David me comentó que le estaba pareciendo todo lo que había visto una maravilla y me preguntaba por lo que todavía le quedaba por ver. Le fui describiendo todos los lugares que yo pensaba que le iban a encantar y cuando llegué a la Cruz de Ferro, me acordé de la anécdota de Tomás y Mercedes.
– ¿Habrás traído la piedra para dejar en la base de la Cruz? – le dije.
– ¿Una piedra? – Preguntó – ¿Me estás tomando el pelo?
Pregunté a los demás peregrinos que se encontraban cenando en la mesa y varios confirmaron que ellos la llevaban, ratificando mi historia, incluso dos peregrinos buscaron en sus mochilas y nos las mostraron.
– No te preocupes – le tranquilicé – yo tengo mi piedra que no voy a poder llevar por haberme quedado de hospitalero y podías hacerlo tú por mí.
– ¡Cuenta con ello! – me dijo – faltaría más, después de la acogida que nos has dado, es lo menos que puedo hacer.
– Esto es muy serio – le comenté – esa piedra está destinada para que descanse en la base de la Cruz y no quiero que lo haga en ninguna cuneta del camino, soy un poco supersticioso y si la tiras por ahí, pienso que me va a traer mala suerte.
– Te Lo prometo por – se quedó pensando David mientras miraba a su padre – por éste, que está presente y él va a ser testigo de que cumplo lo que prometo.

=-=-=-=-=

Enunciado:
Transcribe sin alterar ni una palabra todo lo que va desde "Pregunté a los" hasta "traer mala suerte." en el relato anterior sobre la piedra de la Cruz de Ferro.

Datos sin procesar:
=-=-=-=-=

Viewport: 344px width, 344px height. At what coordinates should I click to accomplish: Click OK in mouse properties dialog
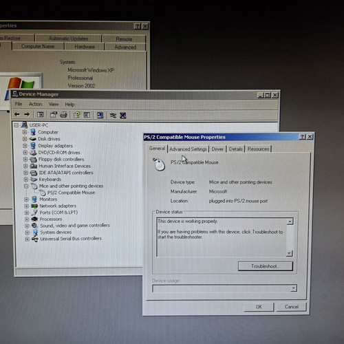259,307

=-=-=-=-=

Respuesta:
Pregunté a los demás peregrinos que se encontraban cenando en la mesa y varios confirmaron que ellos la llevaban, ratificando mi historia, incluso dos peregrinos buscaron en sus mochilas y nos las mostraron.
– No te preocupes – le tranquilicé – yo tengo mi piedra que no voy a poder llevar por haberme quedado de hospitalero y podías hacerlo tú por mí.
– ¡Cuenta con ello! – me dijo – faltaría más, después de la acogida que nos has dado, es lo menos que puedo hacer.
– Esto es muy serio – le comenté – esa piedra está destinada para que descanse en la base de la Cruz y no quiero que lo haga en ninguna cuneta del camino, soy un poco supersticioso y si la tiras por ahí, pienso que me va a traer mala suerte.